Scripps researcher calls for better care of the deep blue sea
By Chris Palmer
The deep ocean is under attack by climatic and economic forces, and without proper stewardship, this important resource could be irreversibly damaged, warned Scripps Institution of Oceanography Distinguished Professor Lisa A. Levin. She delivered the message recently to a capacity audience at a Jeffrey B. Graham ‘Perspectives on Ocean Science’ lecture hosted by the Birch Aquarium.Levin’s talk, “A New Imperative for Deep-Ocean Stewardship,” detailed the ways in which changes in ocean temperature and chemistry, as well as growing economic opportunities, are placing new pressures on deep-ocean ecosystems.
Levin has conducted research of deep-ocean ecosystems on the margins of the Pacific, Indian and Atlantic Oceans in more than 30 oceanographic expeditions over the past 3 decades using ships, submersibles and remotely operated vehicles to collect samples and conduct experiments. “The deep ocean covers over half of the planet but most of it is less well known than the surface of the moon,” she said.

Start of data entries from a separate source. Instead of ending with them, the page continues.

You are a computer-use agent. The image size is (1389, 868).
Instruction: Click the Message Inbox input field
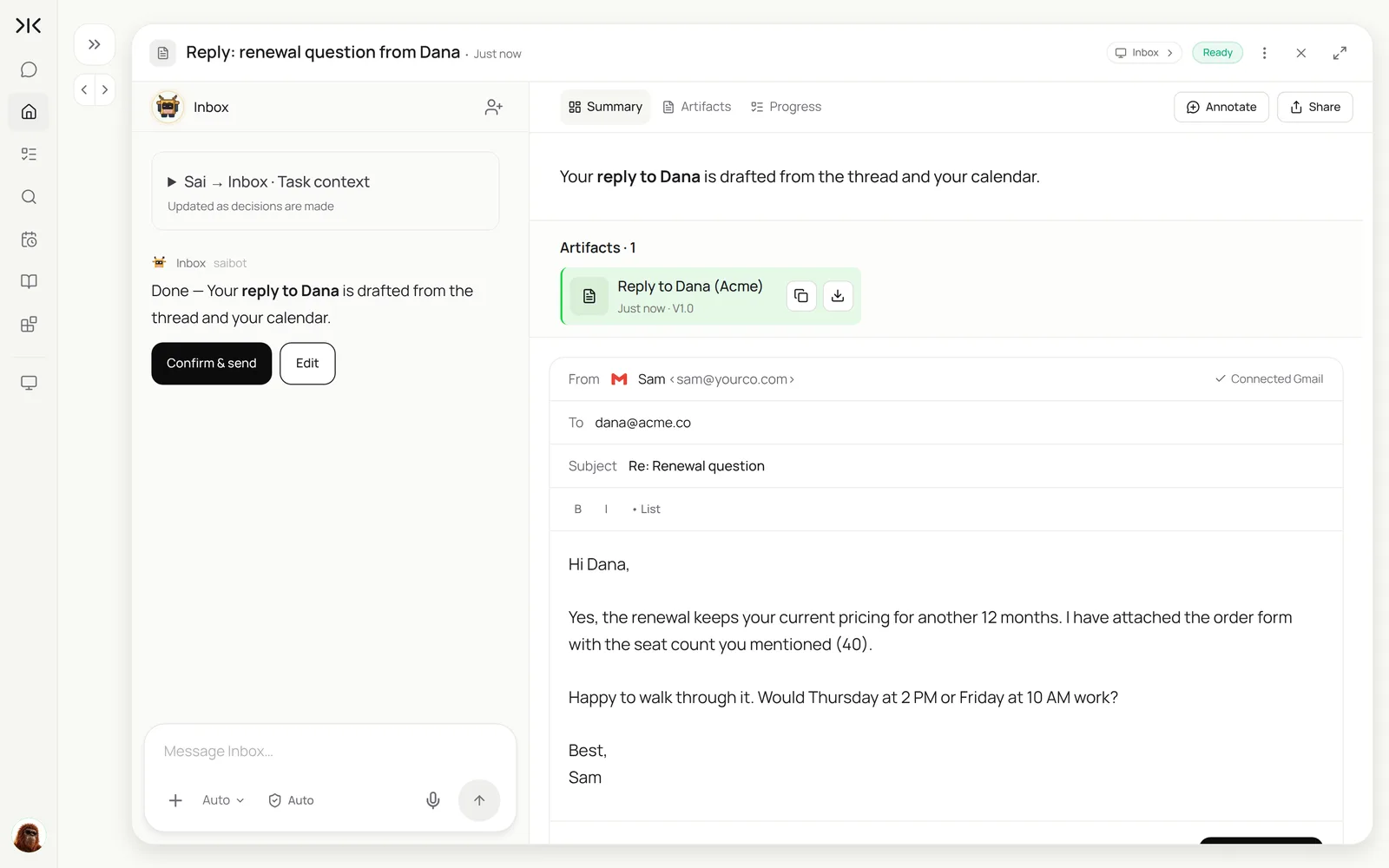(330, 752)
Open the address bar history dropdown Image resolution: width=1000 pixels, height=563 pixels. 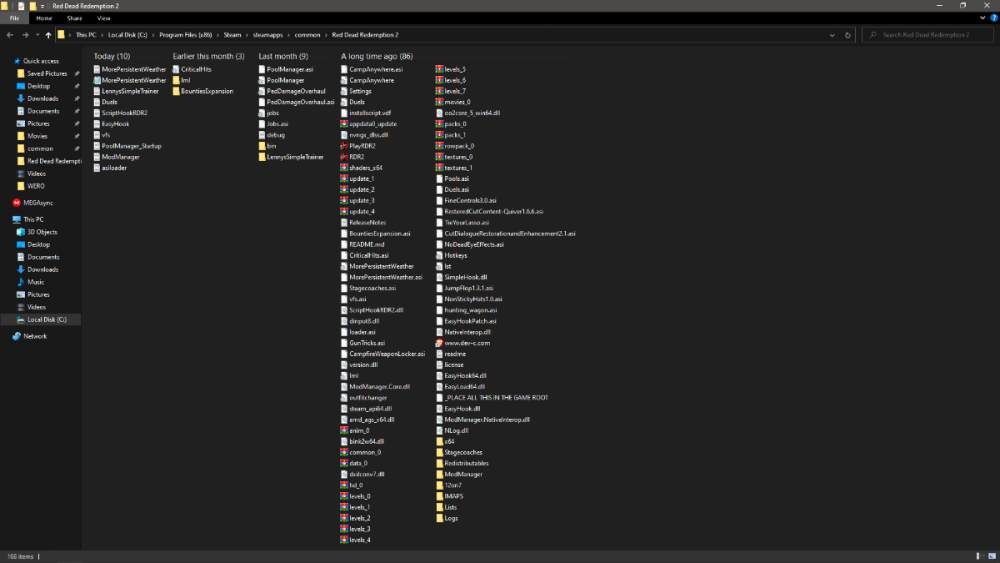click(x=835, y=35)
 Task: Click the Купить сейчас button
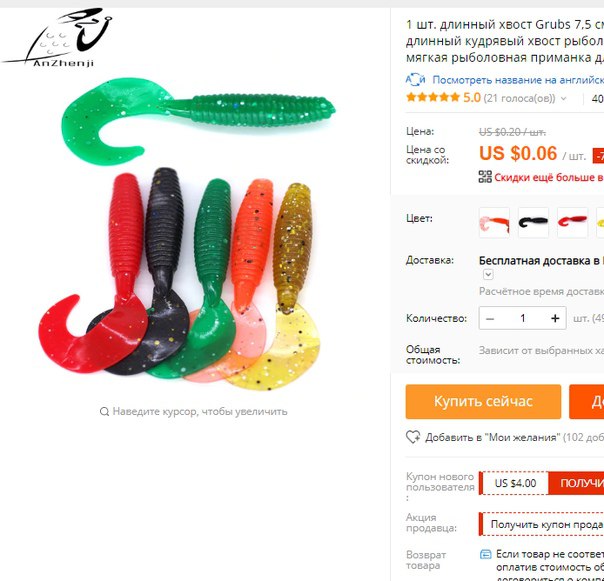(483, 401)
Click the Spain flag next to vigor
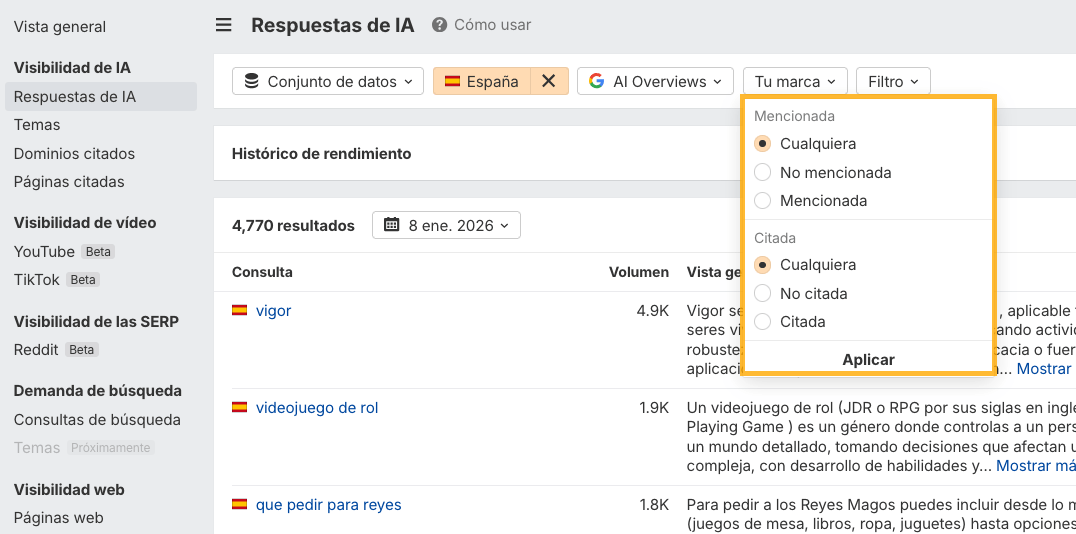Image resolution: width=1076 pixels, height=534 pixels. 240,311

In addition to the enormous biodiversity it hosts, the deep ocean provides numerous benefits to humans and the planet as a whole. It is the source of many biological products utilized in industry and medicine. The sea floor is the habitat of bacteria and other microorganisms that are the basis of most marine food chains. The sea floor also performs the vital service of sequestering excess carbon dioxide from the Earth’s atmosphere.
Currently, said Levin, human activity is threatening the deep ocean on a variety of fronts. Climate change will likely increase the amount of carbon dioxide and methane gas in the ocean, leading to ocean acidification and deoxygenation. The result will be a loss of deep-water corals and disruption of all marine ecosystems.
Over the past 40 years, humans have greatly expanded the range of depths in which they fish. This practice is unsustainable due to the low reproductive rates and slow growth of the large fish at those depths. Humans have also increasingly been engaged in bottom trawling, which, according to Levin “leaves a barren wasteland and flat surfaces in its wake.”
Equally damaging in its impact is the mining of the ocean floor, which is starting to occur near the coastal regions of some developing countries. Operations in Namibia and Papua New Guinea will essentially vacuum the ocean floor for scraps of mineral resources, in a process that Levin compared to strip mining.
“There is a need for improved and coordinated stewardship of deep waters,” she said, pointing to the confusion created by the enormous diversity in the regulation of a wide variety of activities, such as fishing and mining, in the deep ocean amongst the more than 120 countries that claim coastal jurisdiction.
Even when regulations are clearly stated, “Enforcement in the deep sea is a major challenge due to lack of resources, though remote sensing technology is starting to help,” said Levin.
Levin ended her lecture with a quote by New York Times writer Verlyn Klinkenborg. “It is not how many species we discover. It is how to protect them once we found them, and how to keep from destroying the species we do not know before we have a chance to find them.”